*** Opening of ENTRIES PROVIDED ***

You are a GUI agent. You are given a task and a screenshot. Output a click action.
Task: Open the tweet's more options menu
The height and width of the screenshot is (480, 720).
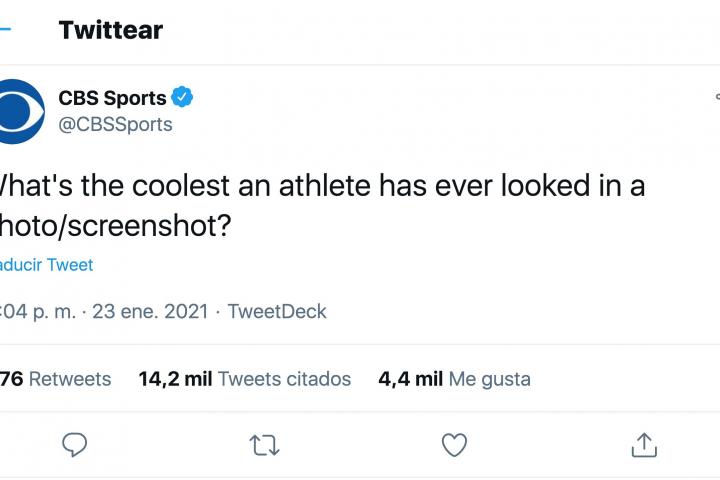point(716,98)
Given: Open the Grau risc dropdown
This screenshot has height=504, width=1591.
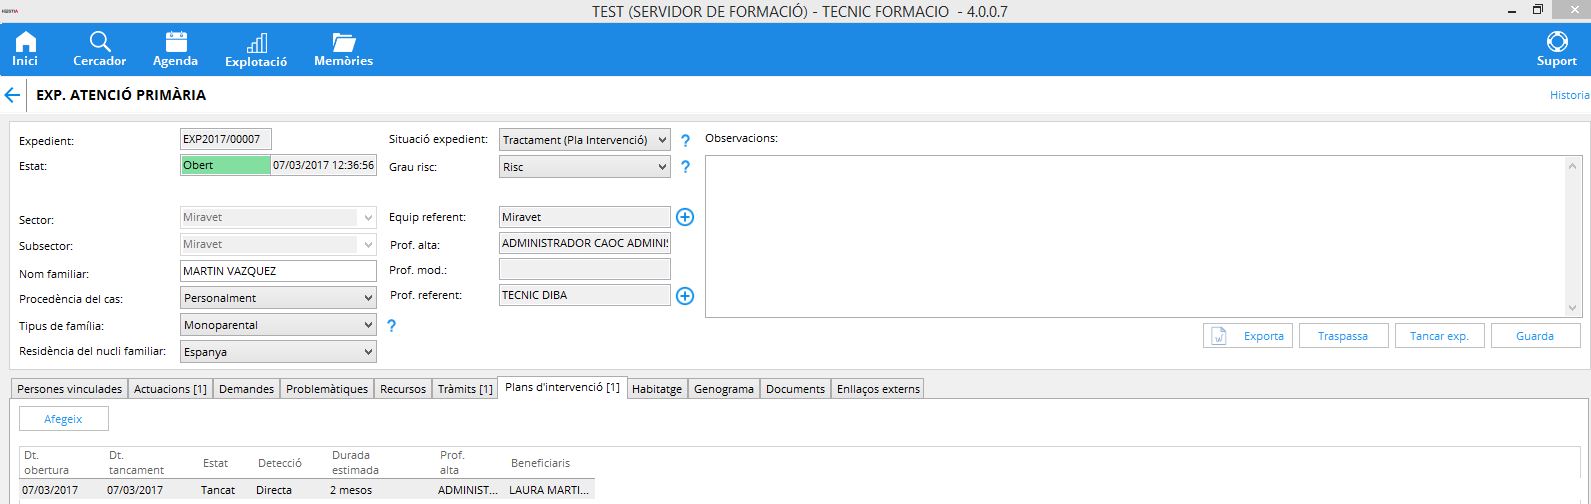Looking at the screenshot, I should 661,168.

*** Close of ENTRIES PROVIDED ***

**PROBLEM DESCRIPTION:** Repeat each record exactly, with the pictures left out.

**SOLUTION TO THIS PROBLEM:**
You are a GUI agent. You are given a task and a screenshot. Output a click action.
Task: Open the tweet's more options menu
The height and width of the screenshot is (480, 720).
point(716,98)
Given: Open the Grau risc dropdown
This screenshot has height=504, width=1591.
Looking at the screenshot, I should 661,168.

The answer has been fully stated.